Friday, September 20, 2019

Friday’s Endnotes – 09/20/19 | Copyhype

Steal this book? There’s a price — This op-ed from the New York Times details the costs of book piracy, not just in economic terms, but in cultural terms. “We have surrendered our lives to technocrat billionaires who once upon a time set out to do no harm & have instead ended up destroying the world as we knew it. Convenience & the lowest possible price, or no price at all, have become our defining values.”

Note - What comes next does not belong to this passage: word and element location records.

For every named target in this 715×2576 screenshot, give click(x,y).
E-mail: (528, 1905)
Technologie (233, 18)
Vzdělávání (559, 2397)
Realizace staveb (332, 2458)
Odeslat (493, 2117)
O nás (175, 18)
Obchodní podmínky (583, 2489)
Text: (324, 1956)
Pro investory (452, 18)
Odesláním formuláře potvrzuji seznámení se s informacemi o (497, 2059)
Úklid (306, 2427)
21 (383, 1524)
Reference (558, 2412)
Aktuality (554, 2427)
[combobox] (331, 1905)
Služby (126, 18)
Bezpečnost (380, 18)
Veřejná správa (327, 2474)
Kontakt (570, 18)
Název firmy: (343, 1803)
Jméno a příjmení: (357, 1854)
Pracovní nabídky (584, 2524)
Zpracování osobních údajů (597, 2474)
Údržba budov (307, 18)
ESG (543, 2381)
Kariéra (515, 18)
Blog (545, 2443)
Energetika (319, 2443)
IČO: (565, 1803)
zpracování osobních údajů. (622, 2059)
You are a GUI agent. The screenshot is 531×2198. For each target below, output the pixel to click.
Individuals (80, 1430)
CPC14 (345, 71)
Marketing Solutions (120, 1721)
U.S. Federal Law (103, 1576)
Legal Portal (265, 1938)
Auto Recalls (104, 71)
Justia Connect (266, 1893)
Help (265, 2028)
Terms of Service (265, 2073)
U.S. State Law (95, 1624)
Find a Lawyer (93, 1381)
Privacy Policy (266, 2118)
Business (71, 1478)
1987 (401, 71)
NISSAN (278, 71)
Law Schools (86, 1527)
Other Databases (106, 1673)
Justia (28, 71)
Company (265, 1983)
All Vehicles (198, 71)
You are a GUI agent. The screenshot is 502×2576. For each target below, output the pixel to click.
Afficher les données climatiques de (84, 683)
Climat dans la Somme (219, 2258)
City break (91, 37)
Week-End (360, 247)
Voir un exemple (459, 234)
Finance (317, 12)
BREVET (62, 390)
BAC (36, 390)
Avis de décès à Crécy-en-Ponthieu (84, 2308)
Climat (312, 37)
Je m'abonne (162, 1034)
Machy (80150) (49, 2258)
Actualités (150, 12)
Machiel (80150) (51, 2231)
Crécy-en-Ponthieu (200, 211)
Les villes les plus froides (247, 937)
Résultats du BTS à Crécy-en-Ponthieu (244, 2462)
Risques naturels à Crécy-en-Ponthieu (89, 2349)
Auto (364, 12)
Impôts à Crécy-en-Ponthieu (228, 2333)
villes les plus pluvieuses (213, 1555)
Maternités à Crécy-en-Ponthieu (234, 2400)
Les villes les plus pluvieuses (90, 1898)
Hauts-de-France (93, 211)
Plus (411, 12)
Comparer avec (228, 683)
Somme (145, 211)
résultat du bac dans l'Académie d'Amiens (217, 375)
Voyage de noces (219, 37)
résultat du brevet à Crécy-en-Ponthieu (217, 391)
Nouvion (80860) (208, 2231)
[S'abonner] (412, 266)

Mechanical Licensing Collective Requests Over $37 Million for 2021 Launch — The Music Modernization Act called for the creation of a new entity to administer and distribute royalties for the mechanical reproduction of songs by digital services. In July, the US Copyright Office designated the entity to carry out those functions, and now the process of figuring out what everything costs (and who will pay for it) has begun.

Led Zeppelin’s ‘Stairway’ Copyright Battle, Explained — A thorough look (with links to the actual court filings!) at the copyright infringement case involving Stairway to Heaven. Oral arguments for an en banc rehearing in the Ninth Circuit are scheduled for Monday.

Deezer plans to experiment user-centric payment model — Emmanuel Legrand reports that the music streaming service may become the first to adopt a fairer royalty payout model.

The Constitution, Annotated: The Constitution Explained in Plain English — Finally, this week was National Constitution Day, so be sure to check out this wonderful online resource to see how the founding document’s various provisions have been interpreted by courts over the past two centuries. Maybe check out, oh I don’t know, Article I, Section 8, Clause 8.